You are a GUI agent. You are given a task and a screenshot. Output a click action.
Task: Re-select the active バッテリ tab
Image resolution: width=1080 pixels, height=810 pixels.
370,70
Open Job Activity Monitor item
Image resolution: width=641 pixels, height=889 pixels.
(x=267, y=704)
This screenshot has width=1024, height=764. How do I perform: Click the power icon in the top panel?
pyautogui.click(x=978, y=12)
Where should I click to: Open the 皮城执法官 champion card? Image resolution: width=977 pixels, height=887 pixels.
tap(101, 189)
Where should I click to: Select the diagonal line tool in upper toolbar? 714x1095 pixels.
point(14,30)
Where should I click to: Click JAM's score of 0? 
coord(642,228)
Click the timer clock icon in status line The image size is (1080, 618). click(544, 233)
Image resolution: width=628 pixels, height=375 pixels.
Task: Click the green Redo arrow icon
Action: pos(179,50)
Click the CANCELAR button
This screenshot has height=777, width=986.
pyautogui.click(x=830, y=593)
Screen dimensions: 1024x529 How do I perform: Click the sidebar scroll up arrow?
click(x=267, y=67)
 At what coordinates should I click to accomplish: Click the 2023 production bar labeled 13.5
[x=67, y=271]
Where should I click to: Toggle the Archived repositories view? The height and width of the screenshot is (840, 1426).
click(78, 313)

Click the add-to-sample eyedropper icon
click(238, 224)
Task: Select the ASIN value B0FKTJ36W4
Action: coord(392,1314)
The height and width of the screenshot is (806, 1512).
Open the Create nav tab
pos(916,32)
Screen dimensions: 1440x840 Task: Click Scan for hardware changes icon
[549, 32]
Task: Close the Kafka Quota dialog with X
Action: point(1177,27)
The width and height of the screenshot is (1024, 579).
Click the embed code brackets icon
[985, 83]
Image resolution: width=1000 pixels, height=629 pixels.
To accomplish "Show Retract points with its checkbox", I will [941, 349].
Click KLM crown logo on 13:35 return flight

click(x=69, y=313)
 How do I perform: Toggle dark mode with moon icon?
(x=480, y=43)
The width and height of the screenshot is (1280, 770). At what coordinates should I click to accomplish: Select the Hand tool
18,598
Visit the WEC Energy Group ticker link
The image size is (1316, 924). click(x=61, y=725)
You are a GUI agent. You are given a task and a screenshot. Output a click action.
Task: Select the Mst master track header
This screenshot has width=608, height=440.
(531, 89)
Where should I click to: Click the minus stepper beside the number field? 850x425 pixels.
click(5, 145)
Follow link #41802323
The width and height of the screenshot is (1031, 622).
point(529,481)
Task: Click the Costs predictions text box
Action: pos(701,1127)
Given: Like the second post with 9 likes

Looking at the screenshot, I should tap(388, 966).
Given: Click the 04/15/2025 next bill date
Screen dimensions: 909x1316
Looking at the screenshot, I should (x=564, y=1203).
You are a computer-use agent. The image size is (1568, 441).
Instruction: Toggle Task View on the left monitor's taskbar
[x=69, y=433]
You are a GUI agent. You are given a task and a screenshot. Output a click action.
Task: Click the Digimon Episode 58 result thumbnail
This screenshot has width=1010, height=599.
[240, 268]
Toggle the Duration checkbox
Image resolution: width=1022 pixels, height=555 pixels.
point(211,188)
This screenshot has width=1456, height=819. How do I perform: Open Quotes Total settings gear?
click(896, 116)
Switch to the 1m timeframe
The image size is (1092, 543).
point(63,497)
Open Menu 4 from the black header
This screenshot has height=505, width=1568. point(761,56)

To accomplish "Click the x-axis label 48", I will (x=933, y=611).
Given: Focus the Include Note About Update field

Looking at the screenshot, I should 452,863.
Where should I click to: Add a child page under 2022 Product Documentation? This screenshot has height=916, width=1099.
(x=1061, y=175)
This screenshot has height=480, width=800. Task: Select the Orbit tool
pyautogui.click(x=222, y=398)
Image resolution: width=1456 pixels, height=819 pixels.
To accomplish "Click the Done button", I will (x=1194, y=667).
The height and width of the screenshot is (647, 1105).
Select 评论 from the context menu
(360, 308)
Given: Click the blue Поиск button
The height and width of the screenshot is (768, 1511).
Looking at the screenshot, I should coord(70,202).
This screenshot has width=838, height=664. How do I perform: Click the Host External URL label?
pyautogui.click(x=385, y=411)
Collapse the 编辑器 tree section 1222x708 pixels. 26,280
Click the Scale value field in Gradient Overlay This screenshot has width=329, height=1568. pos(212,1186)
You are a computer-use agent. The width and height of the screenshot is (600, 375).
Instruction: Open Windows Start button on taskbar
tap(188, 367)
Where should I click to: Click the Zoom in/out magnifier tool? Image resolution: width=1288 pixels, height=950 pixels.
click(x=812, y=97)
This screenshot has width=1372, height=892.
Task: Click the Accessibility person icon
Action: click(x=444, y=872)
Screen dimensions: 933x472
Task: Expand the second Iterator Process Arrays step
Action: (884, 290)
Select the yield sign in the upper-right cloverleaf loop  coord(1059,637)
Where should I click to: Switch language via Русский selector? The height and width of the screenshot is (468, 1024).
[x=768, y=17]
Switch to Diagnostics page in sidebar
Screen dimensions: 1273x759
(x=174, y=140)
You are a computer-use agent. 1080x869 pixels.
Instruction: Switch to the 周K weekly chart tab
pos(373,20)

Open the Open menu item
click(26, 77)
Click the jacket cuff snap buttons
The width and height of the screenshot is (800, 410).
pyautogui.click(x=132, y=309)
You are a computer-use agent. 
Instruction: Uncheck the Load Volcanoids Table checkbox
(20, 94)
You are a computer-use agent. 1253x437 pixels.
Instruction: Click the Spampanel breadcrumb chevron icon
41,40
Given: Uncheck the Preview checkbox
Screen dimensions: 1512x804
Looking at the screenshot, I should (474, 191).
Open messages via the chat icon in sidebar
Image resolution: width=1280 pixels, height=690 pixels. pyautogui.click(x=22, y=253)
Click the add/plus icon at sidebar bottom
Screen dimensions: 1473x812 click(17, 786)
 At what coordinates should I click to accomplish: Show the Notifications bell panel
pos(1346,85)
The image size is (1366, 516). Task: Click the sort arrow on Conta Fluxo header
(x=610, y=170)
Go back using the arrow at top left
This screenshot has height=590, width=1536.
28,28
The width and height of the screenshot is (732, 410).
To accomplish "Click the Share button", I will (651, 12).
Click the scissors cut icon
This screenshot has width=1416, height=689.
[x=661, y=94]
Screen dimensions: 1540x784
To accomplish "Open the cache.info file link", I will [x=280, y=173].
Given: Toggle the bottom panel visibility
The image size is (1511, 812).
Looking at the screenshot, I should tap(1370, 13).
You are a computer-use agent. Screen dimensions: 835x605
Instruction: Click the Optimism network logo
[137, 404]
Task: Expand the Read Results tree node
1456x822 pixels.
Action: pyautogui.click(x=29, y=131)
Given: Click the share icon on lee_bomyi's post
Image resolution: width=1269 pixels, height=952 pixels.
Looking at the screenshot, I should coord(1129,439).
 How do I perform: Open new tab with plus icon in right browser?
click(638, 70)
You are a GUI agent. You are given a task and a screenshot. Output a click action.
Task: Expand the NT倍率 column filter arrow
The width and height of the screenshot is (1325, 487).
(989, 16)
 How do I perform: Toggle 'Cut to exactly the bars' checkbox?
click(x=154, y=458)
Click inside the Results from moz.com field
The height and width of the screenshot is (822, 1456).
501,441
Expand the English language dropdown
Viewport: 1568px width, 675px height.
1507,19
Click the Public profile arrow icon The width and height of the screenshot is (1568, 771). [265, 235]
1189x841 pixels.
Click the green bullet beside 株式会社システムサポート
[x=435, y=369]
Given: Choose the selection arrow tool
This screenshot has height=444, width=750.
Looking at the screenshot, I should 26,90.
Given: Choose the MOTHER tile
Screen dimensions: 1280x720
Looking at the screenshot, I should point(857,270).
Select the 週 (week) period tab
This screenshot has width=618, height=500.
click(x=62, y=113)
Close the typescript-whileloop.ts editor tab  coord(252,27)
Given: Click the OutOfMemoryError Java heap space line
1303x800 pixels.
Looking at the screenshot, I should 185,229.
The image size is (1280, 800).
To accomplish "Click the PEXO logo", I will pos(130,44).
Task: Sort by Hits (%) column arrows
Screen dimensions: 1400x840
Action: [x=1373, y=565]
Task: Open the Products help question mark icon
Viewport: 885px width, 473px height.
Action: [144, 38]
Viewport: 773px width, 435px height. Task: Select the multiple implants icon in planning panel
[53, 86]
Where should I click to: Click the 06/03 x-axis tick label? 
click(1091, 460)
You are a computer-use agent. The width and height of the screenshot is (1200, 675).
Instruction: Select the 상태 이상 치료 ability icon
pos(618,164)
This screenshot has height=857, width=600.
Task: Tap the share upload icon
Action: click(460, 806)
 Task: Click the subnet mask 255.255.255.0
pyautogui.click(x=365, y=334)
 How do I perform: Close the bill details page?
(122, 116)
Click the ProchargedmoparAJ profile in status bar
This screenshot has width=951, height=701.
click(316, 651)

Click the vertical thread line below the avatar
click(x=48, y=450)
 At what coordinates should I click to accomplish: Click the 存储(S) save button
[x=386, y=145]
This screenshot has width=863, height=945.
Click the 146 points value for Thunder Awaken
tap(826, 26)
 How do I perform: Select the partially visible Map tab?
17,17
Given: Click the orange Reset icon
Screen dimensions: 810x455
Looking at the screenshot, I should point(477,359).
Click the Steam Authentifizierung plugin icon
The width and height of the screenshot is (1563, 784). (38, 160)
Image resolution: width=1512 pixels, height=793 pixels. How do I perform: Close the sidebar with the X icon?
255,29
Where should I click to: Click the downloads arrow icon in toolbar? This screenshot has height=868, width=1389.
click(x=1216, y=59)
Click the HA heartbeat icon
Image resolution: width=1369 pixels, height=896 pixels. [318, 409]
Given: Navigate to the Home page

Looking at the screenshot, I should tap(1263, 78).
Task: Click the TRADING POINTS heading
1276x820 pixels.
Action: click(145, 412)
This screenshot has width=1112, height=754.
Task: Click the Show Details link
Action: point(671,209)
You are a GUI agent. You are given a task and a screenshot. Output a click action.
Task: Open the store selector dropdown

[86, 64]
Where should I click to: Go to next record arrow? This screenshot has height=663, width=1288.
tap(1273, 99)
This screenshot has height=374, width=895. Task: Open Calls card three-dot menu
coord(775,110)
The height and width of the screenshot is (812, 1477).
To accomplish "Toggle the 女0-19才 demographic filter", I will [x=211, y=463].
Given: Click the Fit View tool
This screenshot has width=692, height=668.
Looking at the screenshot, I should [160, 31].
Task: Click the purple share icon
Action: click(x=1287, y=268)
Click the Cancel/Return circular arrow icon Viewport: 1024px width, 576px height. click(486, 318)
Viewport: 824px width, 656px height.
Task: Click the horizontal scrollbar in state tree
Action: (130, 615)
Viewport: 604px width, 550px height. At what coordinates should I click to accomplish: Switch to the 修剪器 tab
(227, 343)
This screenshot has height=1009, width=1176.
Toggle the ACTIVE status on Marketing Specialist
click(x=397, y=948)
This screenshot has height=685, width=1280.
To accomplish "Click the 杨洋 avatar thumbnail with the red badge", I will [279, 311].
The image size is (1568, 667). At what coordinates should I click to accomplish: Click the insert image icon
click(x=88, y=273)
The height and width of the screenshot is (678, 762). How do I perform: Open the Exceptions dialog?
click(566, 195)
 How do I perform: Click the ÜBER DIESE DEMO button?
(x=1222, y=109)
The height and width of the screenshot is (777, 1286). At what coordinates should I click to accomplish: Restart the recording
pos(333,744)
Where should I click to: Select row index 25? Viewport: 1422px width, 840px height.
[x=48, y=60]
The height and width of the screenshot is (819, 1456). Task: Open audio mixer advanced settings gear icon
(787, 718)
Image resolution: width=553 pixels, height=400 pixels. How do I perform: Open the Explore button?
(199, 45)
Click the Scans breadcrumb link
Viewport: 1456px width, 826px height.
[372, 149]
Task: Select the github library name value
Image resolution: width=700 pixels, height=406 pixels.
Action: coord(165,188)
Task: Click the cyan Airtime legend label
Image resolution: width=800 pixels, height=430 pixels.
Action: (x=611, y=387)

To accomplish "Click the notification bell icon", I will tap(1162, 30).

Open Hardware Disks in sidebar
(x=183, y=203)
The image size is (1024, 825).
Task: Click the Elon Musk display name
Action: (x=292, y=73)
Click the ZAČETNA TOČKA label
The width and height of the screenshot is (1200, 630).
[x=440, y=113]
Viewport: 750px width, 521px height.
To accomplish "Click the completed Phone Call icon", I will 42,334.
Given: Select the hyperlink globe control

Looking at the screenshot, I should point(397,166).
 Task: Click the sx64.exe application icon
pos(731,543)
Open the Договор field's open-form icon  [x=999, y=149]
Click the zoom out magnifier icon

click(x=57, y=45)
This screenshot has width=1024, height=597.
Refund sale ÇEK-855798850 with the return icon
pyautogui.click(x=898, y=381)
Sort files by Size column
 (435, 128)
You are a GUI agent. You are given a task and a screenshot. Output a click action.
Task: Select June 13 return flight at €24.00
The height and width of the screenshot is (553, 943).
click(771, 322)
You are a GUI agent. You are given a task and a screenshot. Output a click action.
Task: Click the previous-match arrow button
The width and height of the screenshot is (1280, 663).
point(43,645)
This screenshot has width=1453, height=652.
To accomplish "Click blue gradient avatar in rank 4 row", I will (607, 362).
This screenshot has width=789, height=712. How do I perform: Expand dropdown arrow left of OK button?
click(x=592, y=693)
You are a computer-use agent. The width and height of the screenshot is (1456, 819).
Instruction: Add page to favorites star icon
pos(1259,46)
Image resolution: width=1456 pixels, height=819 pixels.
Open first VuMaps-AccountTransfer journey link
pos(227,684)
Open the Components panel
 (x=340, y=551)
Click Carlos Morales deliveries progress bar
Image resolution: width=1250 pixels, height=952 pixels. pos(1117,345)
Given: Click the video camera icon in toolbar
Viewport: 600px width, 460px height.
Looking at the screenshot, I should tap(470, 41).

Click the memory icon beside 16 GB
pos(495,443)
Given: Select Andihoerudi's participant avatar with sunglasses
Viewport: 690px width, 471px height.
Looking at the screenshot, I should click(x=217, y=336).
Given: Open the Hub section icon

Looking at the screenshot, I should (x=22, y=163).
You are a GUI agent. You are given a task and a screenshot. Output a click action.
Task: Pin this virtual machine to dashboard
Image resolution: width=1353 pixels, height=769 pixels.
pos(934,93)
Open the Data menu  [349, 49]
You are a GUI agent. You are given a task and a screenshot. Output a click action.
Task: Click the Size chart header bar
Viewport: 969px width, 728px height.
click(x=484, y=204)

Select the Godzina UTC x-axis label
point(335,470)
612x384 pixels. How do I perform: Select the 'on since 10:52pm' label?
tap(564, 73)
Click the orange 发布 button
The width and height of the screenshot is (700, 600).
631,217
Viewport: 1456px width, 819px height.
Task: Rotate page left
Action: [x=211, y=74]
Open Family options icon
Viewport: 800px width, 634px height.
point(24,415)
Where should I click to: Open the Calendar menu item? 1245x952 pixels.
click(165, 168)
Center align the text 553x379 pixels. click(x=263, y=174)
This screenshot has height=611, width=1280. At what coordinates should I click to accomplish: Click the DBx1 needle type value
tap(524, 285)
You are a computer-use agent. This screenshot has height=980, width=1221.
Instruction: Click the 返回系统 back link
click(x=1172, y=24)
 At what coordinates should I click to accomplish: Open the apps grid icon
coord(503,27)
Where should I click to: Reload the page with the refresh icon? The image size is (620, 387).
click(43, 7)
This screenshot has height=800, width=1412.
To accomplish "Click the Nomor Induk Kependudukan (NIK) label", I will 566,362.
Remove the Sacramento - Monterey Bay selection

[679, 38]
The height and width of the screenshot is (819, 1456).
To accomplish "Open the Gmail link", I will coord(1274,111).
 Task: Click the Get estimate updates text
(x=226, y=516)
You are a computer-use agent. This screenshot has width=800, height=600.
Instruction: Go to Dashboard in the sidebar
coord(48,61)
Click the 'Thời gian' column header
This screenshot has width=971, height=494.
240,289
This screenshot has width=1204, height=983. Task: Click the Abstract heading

Brief:
Can you update the records from their first line down to the line containing "pyautogui.click(x=830, y=593)", replacing "Where should I click to" with "Where do I click to" and leaving everything else the same?

Answer to this problem:
You are a GUI agent. You are given a task and a screenshot. Output a click action.
Task: Re-select the active バッテリ tab
Image resolution: width=1080 pixels, height=810 pixels.
370,70
Open Job Activity Monitor item
Image resolution: width=641 pixels, height=889 pixels.
(x=267, y=704)
This screenshot has width=1024, height=764. How do I perform: Click the power icon in the top panel?
pyautogui.click(x=978, y=12)
Where do I click to: Open the 皮城执法官 champion card? Image resolution: width=977 pixels, height=887 pixels.
tap(101, 189)
Where do I click to: Select the diagonal line tool in upper toolbar? 714x1095 pixels.
point(14,30)
Where do I click to: Click JAM's score of 0? 
coord(642,228)
Click the timer clock icon in status line The image size is (1080, 618). click(544, 233)
Image resolution: width=628 pixels, height=375 pixels.
Task: Click the green Redo arrow icon
Action: pos(179,50)
Click the CANCELAR button
This screenshot has height=777, width=986.
pyautogui.click(x=830, y=593)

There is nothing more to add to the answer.